And over time, Russia's just going to mop them up.View on YouTube
Public reporting shows that Russia did not fully “mop up” or expel the Ukrainian incursion force from Russia’s Kursk region within roughly a year, and that Ukraine still maintains a (small) foothold there even now.
Key points:
- Ukraine launched its Kursk offensive on 6 August 2024, seizing over 1,000–1,300 km² of Russian territory and dozens of settlements, including the town of Sudzha. (en.wikipedia.org)
- By November 2024, Ukraine had lost more than 40% of the territory it had initially seized, and by 12 March 2025 Russia had retaken Sudzha and much of the Ukrainian-held area, significantly shrinking the bridgehead. (en.wikipedia.org)
- Reuters in March 2025 reported Russia was nearing complete expulsion of Ukrainian troops and that Ukraine’s foothold had dwindled to <81 km², but even then it was not entirely eliminated. (reuters.com)
- On 22 June 2025 (about ten months after the incursion started and within the “roughly a year” window), Ukraine’s commander-in-chief Oleksandr Syrskyi told the BBC that Ukrainian forces were still holding about 90 km² of territory in the Kursk region despite about 10,000 Russian troops trying to dislodge them. (feeds.bbci.co.uk)
- On 6 August 2025, at the one‑year anniversary of the operation, Ukrainian command again stated that their forces continued to hold positions in the Glushkivskyi district of Russia’s Kursk region. (mezha.net)
- Subsequent reporting and analysis (ISW‑summarized in the Kursk campaign article, and Ukrainian/Ukrinform statements) confirms that as of late 2025 Ukraine still maintains some positions on Russian territory in the Kursk sector. (en.wikipedia.org)

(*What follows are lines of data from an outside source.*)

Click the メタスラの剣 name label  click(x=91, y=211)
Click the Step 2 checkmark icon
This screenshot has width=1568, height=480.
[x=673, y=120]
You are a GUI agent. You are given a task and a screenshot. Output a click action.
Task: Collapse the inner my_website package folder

It is true that Ukraine has suffered heavy losses and has been pushed back from most of the territory it initially seized; several analysts describe the Kursk operation as costly and, in strategic terms, at least a partial failure. (en.wikipedia.org) But Sacks’s specific prediction was that Russia would essentially wipe out the Kursk bridgehead over time—“mop them up”—rather than allow a durable foothold.
Given that Ukrainian forces still hold a small but persistent pocket of territory inside Russia more than a year after the offensive began, the core of that prediction (complete defeat/forced withdrawal within roughly a year, no lasting foothold in Russia) has not come true.
Therefore, the prediction is best judged as wrong.